Your goal:
Rewrite the part of the rows that opens with the line containing "Task: Toggle the All items checkbox" and closes at the end of the rows, switching "All items" to "Select all" and changing nothing else. Leave the pictures out.

[Rows pointing to text and elements]
— START —

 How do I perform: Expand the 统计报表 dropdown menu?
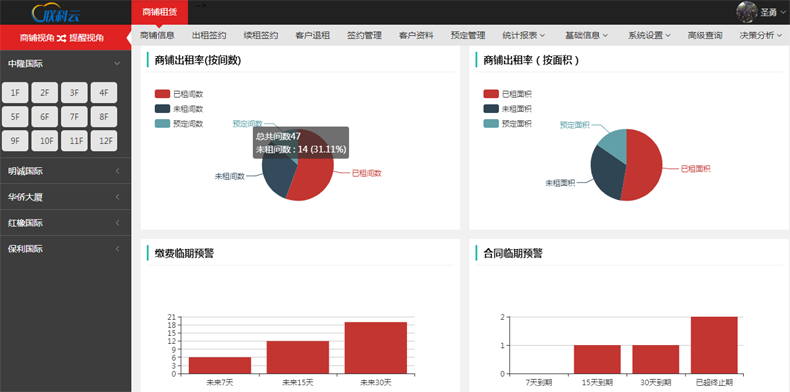[524, 35]
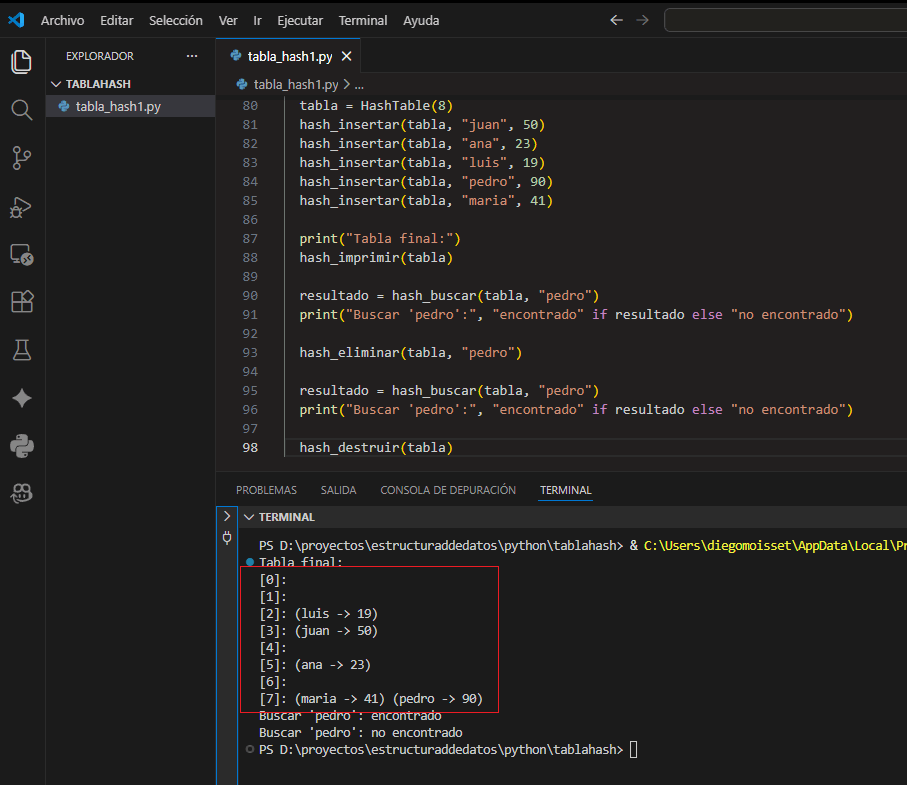Collapse the TABLAHASH folder section

coord(56,84)
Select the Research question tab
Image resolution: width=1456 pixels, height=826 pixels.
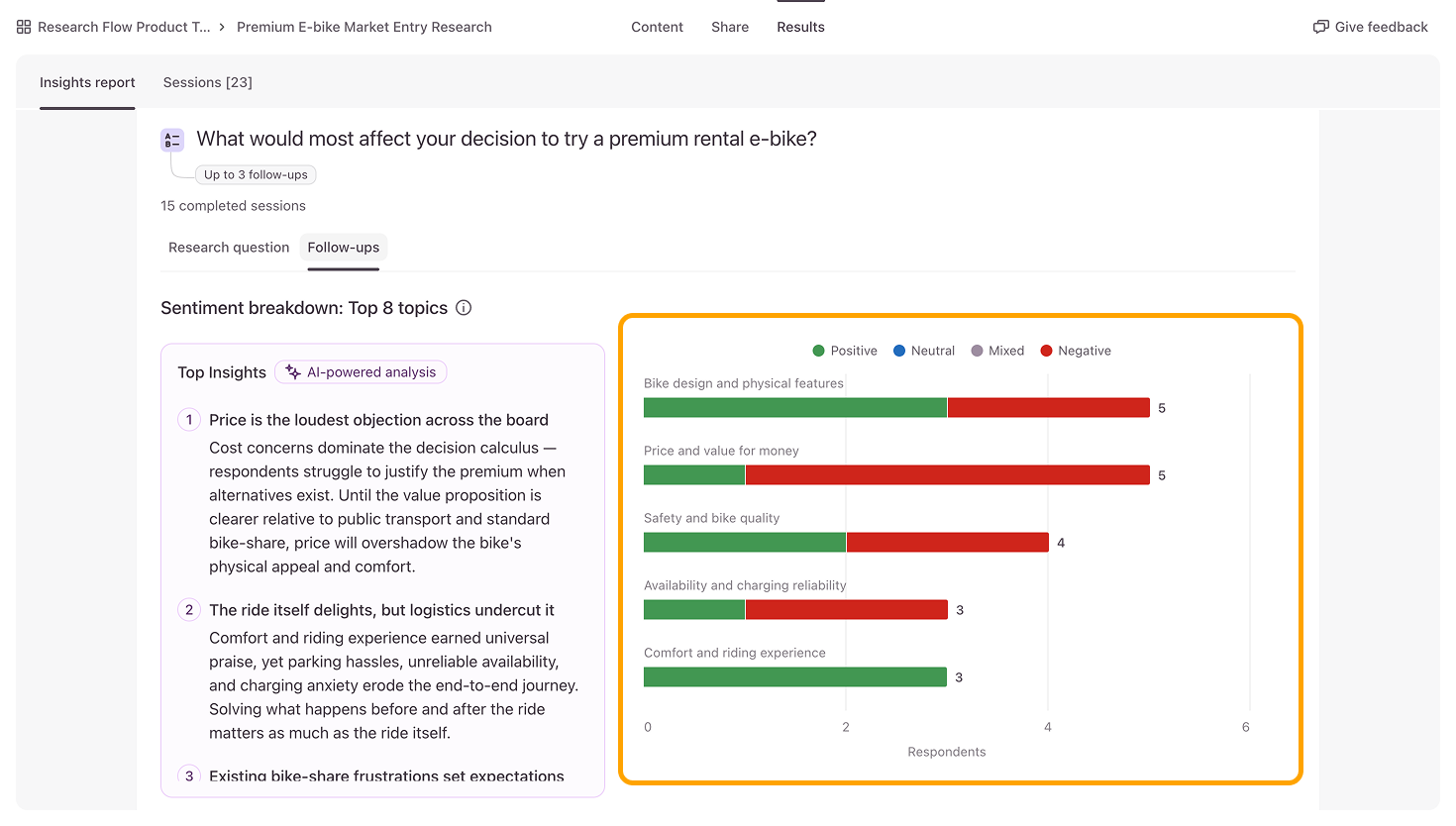(229, 248)
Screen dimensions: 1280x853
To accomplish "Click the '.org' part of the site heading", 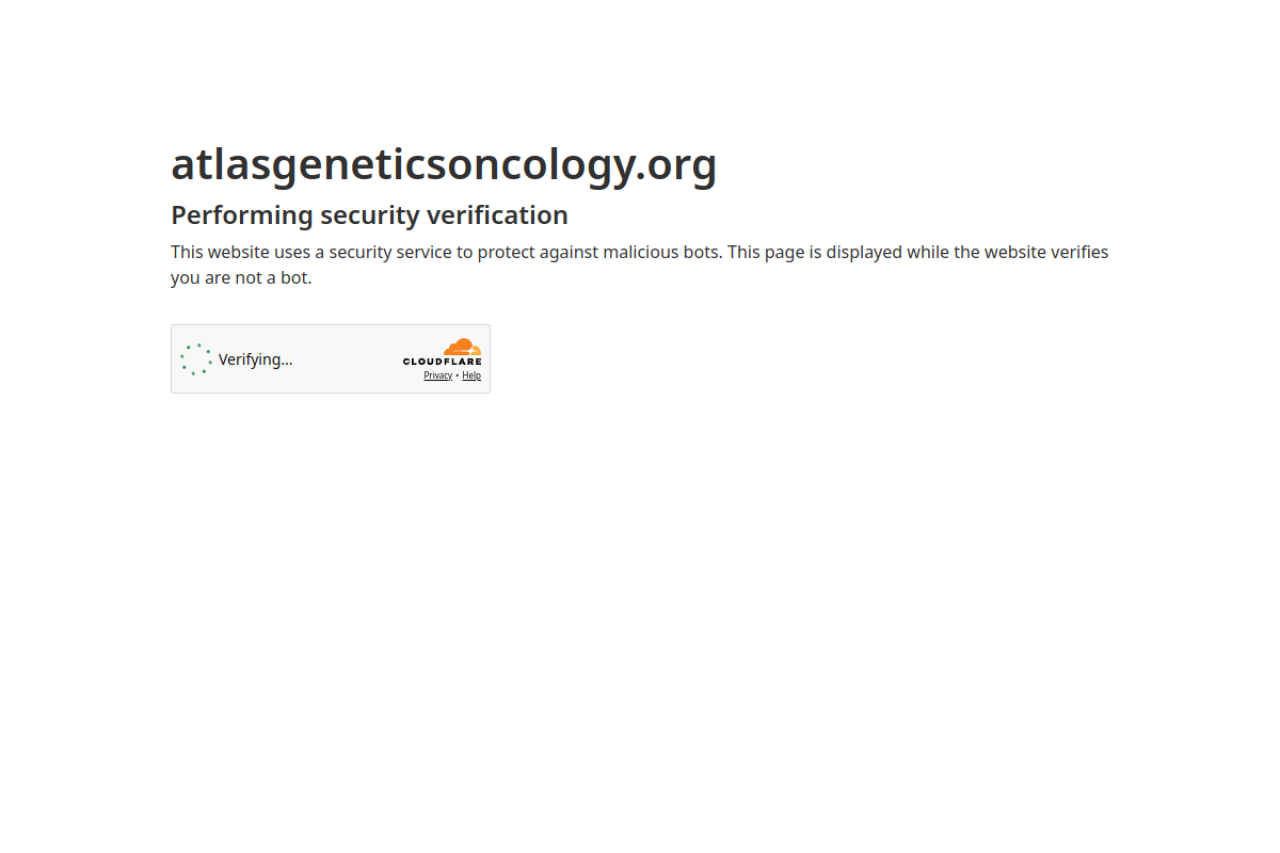I will (x=677, y=164).
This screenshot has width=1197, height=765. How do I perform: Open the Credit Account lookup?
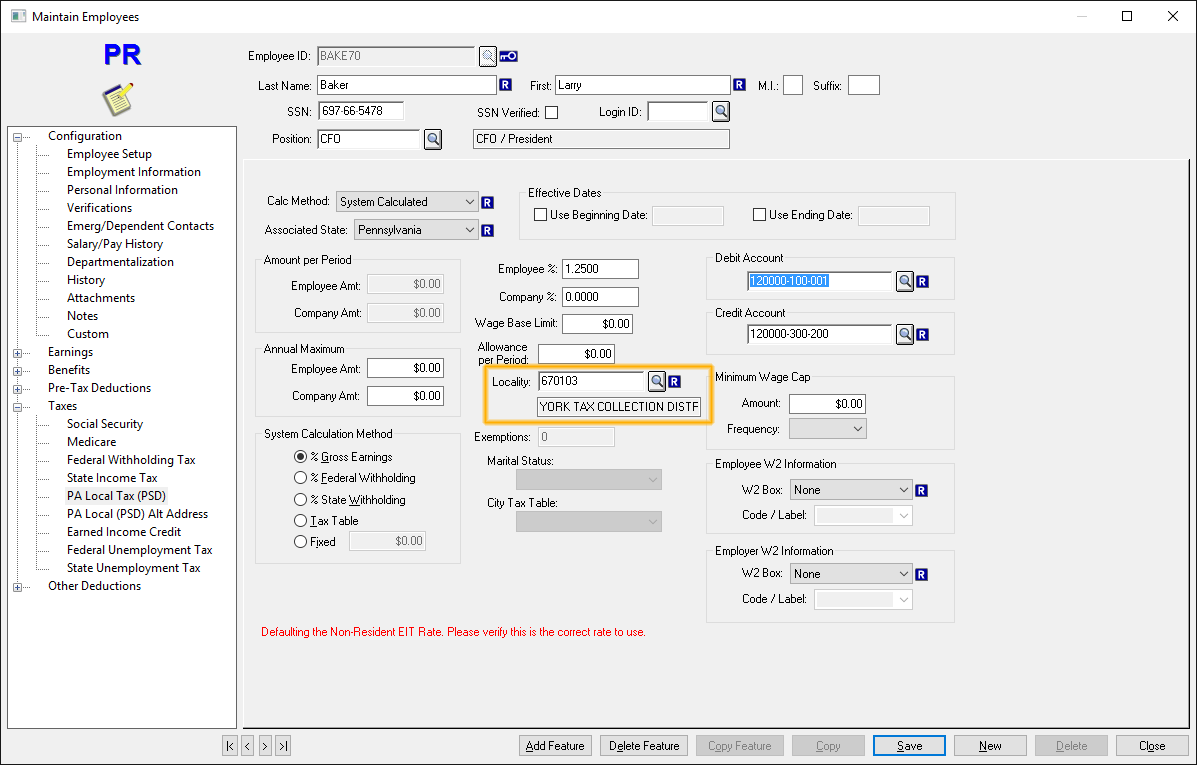pos(905,333)
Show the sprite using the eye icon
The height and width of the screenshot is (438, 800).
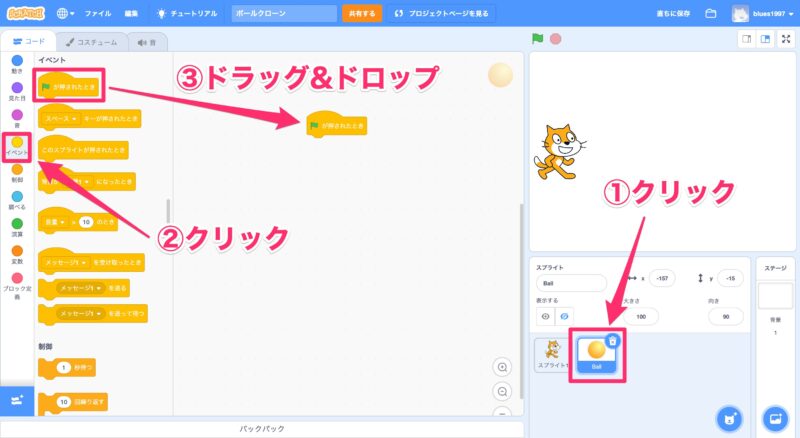(546, 316)
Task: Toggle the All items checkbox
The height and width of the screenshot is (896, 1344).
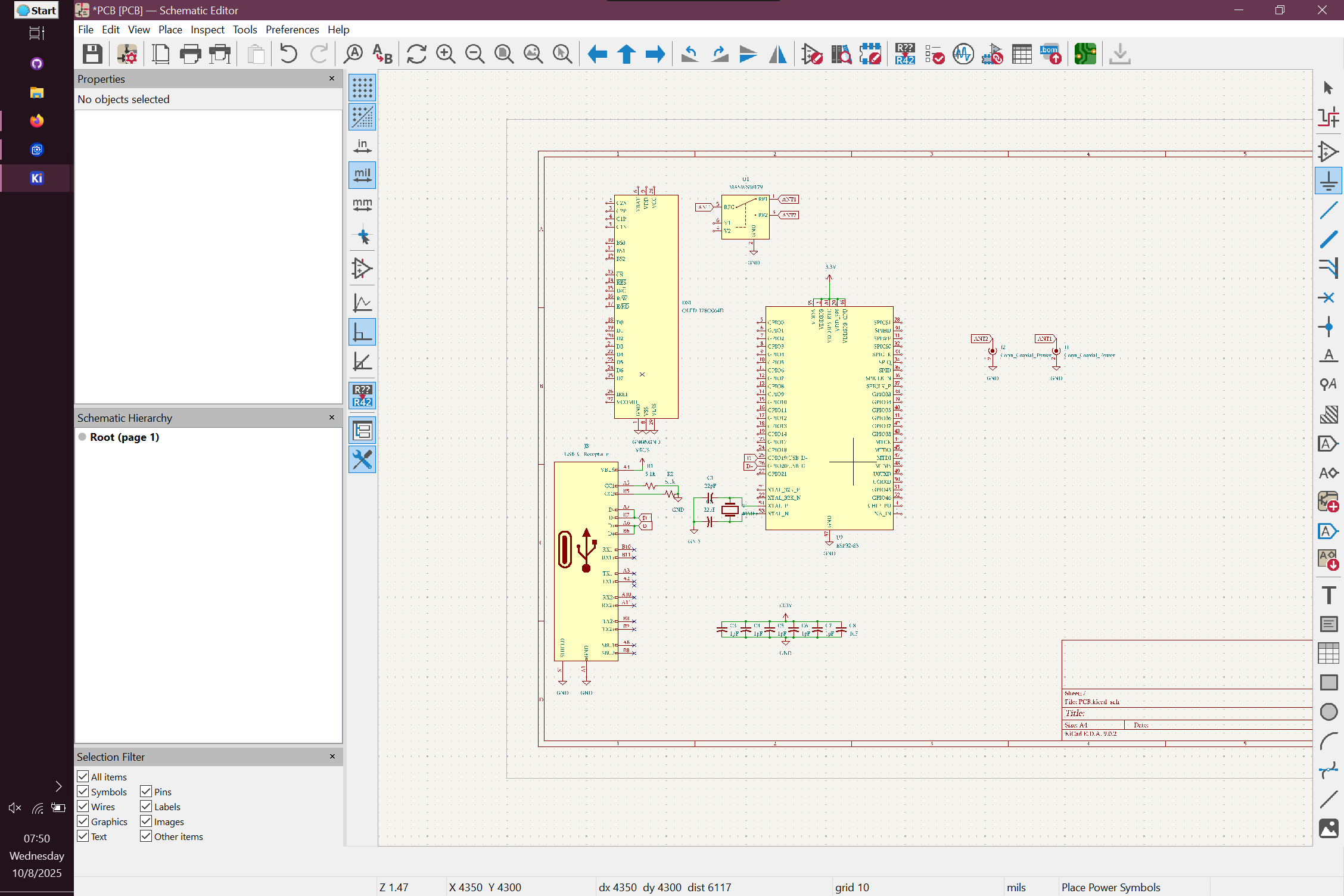Action: pos(83,776)
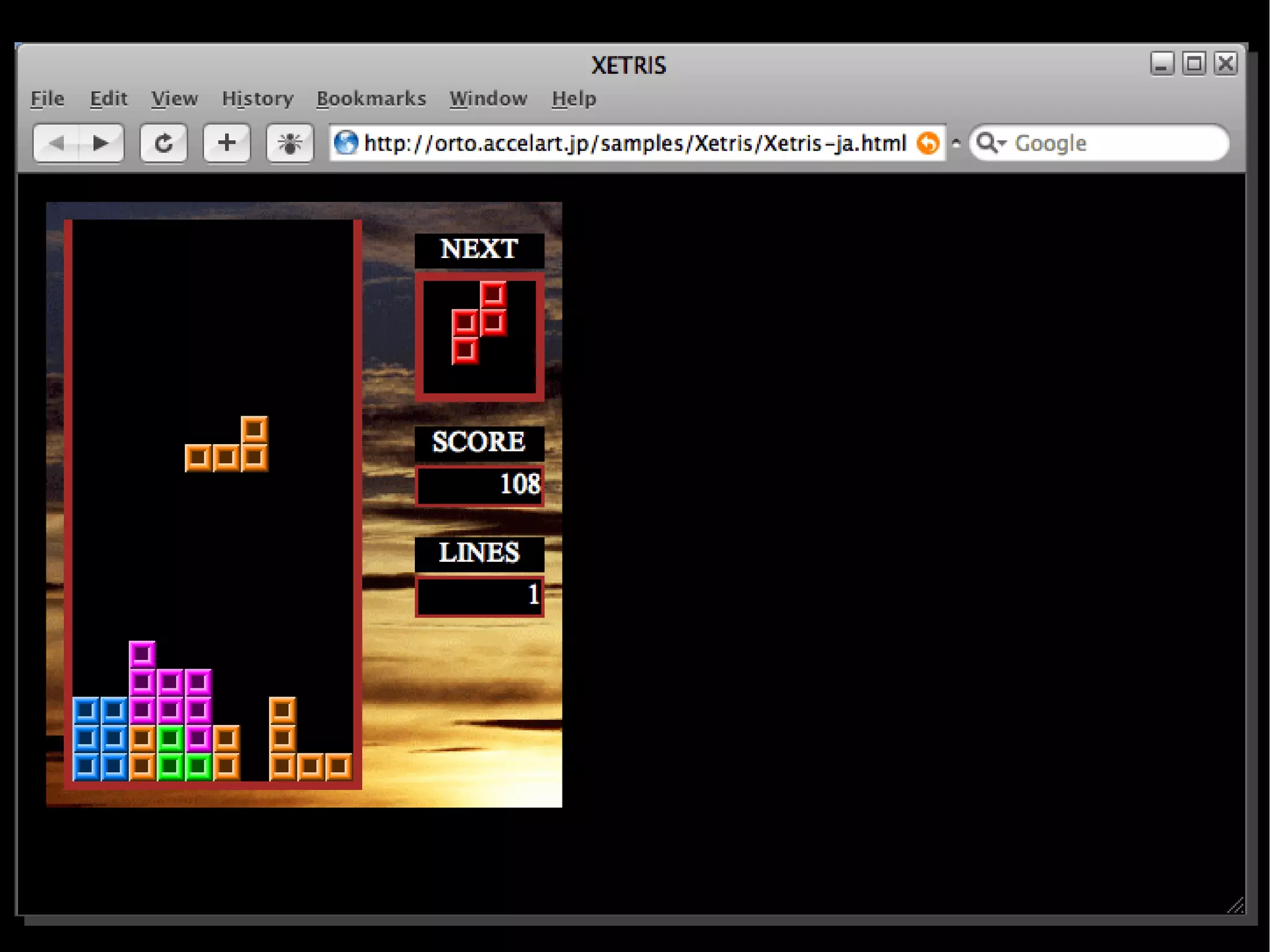The width and height of the screenshot is (1270, 952).
Task: Click the plus add bookmark button
Action: coord(227,143)
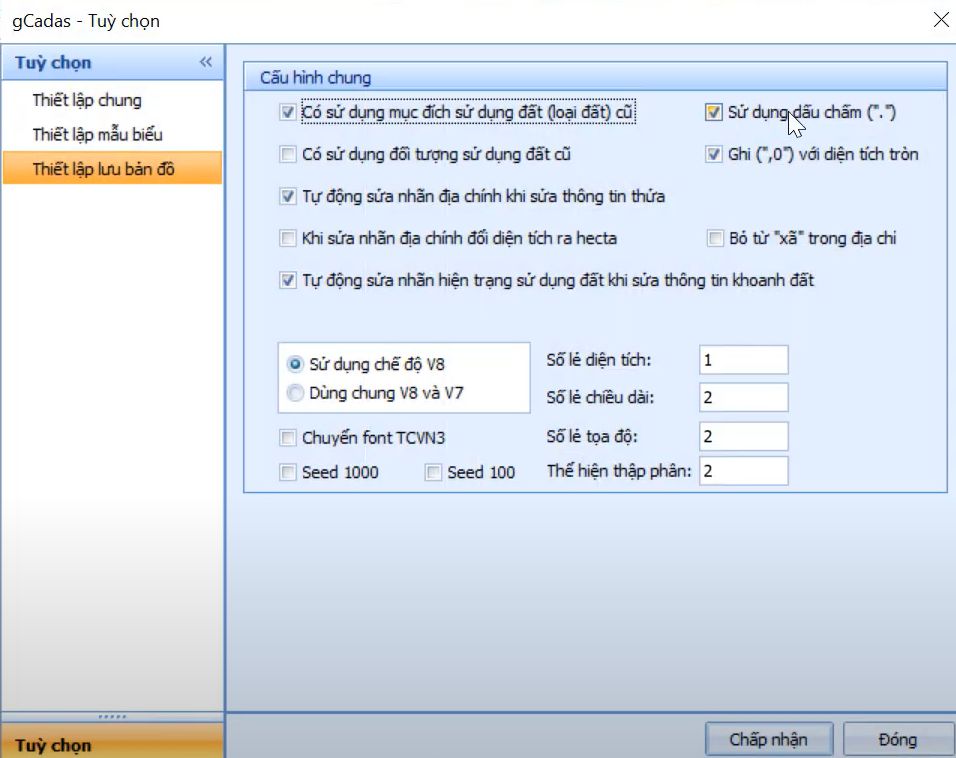Toggle 'Tự động sửa nhãn hiện trạng sử dụng đất'

tap(288, 281)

— END —

Result below:
Task: Toggle the Select all checkbox
The height and width of the screenshot is (896, 1344).
Action: pos(83,776)
The width and height of the screenshot is (1270, 952).
Task: Click the plus add bookmark button
Action: coord(227,143)
Toggle 'Tự động sửa nhãn hiện trạng sử dụng đất'

tap(288, 281)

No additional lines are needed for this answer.